Silver Linings of the Boston Marathon

So many stories already; so many blogs concerning what happened in Boston on Monday. It's one of those things, like the Oklahoma City Bombing, 9/11, the death of close loved ones or loved celebrities, or finding Saddam Hussein: you'll likely recall where you were when you heard what happened.

For example, I was in class when I heard about the Oklahoma City Bombing, at Otto Linn Library when I heard about Michael Jackson (though I had dreamed what happened the night before), at home when I heard about my Grampa, heard about a close personal friend I was helping write a book for over the internet while at a public library, and laying on my bed listening to my radio the December 2003 evening Saddam Hussein's capture was announced. I was at the local library when I heard about Boston, and as soon as I could, went to my dear friend Nan's facebook page to make sure she was alright. and I thank God she - and those whe knows - were and are!

Soon after I read what happened, the man at my table called someone to tell them the news; they hadn't heard. Hundreds of prayers were going up all over Facebook, and for those who choose not to pray, they were thinking of the victims and their families; of Bostonians. And today, at my art class, a friend said she was glued to the television much of the day, and lit prayer candles. Today in Portland, there was a scare due to a toolbox that was seen as a "suspicious package." While it took an extra hour to get where I was headed, I am thankful for the teams of people at the ready who were cautious enough to make sure one of our bridges wasn't going to be blown up. Then tonight, I noticed a friend in Panama who will be participating in a race to memorialize what happened in Boston and support those who were running there. Others will be doing so, as well.

What I was doing was praying and praising, both. Praying for the injured, the families of the dead who will continue to mourn, the survivors who may end up with PTSD, the emergency workers and first responders who will also have some traumatic aftermaths in their minds and possibly their hearts when all is said and done.I will continue doing so. For just like the OKC bombing and 9/11, we cannot forget. This is NOT OK.

I've read stories about a young 8-year-old boy being among the dead. I mourn for his poor family, as I do for the other two known dead.
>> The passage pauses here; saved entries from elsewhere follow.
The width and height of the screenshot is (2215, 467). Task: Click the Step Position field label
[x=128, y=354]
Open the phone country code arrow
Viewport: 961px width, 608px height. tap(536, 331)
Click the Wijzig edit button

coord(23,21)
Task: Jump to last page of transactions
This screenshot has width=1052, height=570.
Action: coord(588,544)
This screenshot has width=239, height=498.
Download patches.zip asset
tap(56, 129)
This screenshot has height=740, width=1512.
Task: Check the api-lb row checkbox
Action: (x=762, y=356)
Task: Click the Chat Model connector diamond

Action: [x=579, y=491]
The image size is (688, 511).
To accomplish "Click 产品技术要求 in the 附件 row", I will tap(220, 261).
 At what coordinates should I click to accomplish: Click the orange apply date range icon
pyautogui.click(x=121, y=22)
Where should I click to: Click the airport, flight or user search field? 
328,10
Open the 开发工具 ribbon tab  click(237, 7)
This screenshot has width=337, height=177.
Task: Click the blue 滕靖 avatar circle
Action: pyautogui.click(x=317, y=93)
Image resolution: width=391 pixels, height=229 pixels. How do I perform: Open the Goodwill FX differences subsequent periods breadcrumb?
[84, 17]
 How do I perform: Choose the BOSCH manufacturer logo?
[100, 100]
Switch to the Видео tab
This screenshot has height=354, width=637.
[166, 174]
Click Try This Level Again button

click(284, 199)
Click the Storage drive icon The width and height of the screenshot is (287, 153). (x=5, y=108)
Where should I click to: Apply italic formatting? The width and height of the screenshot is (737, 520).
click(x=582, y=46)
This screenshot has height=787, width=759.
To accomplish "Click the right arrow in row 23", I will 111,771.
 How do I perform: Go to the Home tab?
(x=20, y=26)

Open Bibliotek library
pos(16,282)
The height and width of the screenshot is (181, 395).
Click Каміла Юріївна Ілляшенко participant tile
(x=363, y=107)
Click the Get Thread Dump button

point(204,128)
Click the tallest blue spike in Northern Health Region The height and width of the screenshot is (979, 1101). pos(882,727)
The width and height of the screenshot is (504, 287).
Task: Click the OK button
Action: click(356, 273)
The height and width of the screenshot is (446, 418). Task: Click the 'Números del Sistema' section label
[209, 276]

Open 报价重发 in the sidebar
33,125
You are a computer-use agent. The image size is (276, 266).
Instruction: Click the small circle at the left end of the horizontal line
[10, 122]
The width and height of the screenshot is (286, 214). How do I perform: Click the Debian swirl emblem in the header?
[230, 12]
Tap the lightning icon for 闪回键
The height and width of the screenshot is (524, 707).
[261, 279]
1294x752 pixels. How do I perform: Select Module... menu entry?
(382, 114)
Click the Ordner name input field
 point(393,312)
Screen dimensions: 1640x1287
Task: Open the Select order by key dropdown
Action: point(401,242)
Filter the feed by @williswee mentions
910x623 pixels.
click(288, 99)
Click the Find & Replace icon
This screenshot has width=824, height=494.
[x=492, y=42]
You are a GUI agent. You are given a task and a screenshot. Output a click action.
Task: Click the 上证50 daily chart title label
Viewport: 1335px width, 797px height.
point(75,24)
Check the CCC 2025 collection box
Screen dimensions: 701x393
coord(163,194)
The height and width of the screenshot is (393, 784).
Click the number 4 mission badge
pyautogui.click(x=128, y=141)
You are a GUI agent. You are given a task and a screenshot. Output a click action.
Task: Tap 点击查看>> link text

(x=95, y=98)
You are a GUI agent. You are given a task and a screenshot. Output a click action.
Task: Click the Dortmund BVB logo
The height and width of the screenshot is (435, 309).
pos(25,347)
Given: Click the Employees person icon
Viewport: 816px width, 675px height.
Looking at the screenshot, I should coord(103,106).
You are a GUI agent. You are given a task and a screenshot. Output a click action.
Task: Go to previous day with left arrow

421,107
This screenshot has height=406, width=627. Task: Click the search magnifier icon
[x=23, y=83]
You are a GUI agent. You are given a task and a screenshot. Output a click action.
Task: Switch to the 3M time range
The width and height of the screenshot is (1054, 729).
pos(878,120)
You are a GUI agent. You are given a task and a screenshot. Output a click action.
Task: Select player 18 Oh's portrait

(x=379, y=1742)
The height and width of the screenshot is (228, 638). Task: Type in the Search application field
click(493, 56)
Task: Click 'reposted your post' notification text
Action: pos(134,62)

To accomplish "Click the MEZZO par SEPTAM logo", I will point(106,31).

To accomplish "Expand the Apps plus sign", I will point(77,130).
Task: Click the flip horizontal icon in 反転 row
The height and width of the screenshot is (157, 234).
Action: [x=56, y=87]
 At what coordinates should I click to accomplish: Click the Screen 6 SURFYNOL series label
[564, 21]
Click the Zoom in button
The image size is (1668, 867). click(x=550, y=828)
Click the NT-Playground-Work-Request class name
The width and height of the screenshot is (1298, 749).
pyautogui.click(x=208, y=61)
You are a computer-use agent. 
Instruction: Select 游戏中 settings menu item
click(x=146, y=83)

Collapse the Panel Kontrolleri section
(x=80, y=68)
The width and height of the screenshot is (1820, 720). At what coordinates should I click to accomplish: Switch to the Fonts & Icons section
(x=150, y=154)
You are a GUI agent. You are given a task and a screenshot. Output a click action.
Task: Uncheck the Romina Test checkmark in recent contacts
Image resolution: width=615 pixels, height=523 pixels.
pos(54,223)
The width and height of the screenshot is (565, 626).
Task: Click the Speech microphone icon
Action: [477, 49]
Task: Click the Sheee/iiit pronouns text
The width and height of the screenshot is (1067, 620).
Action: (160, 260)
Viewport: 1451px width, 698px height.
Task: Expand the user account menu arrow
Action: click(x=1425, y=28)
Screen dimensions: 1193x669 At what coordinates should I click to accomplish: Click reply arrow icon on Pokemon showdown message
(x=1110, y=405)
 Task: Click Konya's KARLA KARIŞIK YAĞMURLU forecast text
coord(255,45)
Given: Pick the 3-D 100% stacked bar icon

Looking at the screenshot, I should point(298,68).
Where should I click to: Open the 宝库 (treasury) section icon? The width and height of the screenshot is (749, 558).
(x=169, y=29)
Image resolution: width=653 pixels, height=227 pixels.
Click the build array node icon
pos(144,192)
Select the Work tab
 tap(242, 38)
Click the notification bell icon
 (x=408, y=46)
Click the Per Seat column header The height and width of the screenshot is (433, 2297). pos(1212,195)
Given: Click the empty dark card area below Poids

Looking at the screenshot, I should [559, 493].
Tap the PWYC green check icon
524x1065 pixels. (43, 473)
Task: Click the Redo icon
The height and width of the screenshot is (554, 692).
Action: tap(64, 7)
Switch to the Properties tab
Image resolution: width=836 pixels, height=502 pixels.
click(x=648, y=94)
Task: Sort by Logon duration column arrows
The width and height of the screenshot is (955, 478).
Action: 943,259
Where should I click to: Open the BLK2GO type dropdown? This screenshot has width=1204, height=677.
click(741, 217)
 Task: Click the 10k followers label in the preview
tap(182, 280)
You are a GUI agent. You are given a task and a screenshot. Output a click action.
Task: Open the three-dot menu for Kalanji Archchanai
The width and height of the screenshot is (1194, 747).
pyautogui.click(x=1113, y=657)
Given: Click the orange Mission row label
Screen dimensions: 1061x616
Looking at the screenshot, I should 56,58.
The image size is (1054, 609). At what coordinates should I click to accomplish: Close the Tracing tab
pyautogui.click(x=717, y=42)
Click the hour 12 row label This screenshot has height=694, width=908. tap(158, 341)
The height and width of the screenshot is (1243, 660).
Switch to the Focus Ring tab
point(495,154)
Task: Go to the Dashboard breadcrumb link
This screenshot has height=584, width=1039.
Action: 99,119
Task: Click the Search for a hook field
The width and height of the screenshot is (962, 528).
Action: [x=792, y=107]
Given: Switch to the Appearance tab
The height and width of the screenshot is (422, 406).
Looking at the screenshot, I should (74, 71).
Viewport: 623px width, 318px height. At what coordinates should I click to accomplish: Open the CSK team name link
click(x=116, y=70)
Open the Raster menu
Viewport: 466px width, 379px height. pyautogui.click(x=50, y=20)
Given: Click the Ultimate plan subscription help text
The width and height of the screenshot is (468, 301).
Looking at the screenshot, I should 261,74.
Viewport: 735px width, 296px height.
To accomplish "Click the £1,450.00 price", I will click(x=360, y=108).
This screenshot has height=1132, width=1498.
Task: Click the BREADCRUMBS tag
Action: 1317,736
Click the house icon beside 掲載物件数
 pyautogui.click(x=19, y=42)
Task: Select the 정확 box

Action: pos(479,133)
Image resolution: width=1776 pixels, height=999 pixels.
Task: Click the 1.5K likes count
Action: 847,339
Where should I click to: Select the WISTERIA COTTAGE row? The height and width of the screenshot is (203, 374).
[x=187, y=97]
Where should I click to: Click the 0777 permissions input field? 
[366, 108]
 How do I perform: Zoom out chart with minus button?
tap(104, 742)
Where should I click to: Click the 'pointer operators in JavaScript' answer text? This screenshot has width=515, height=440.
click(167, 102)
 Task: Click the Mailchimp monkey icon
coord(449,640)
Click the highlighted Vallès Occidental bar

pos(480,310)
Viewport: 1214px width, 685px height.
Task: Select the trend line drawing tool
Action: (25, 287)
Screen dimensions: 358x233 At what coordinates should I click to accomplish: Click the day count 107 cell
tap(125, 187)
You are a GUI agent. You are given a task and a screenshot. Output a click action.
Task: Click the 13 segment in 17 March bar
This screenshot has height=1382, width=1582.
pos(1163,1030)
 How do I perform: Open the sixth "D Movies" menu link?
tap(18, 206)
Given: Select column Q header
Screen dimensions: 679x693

I've read of two brothers who both lost partial legs... at different hospitals, not knowing what the other was going through, not to mention the others who have needed amputations and emergency room help of other sorts. But I've also heard stories of kindness that touch my heart to no end; stories of courage in the face of evil and fear.

Bravo to those who STOOD UP to fear; looked terror in the face. Bravo to those who came to the aid and rescue of those affected emotionally, physically, spiritually, by what has happened in Boston, and who continue to do so. Bravo to those who are willing to run that 26.2 mile remembrance. This is what it looks like to have faith! Risking is an act of faith, and it is heroism at times, too. So, I want to commend and thank those who have done so.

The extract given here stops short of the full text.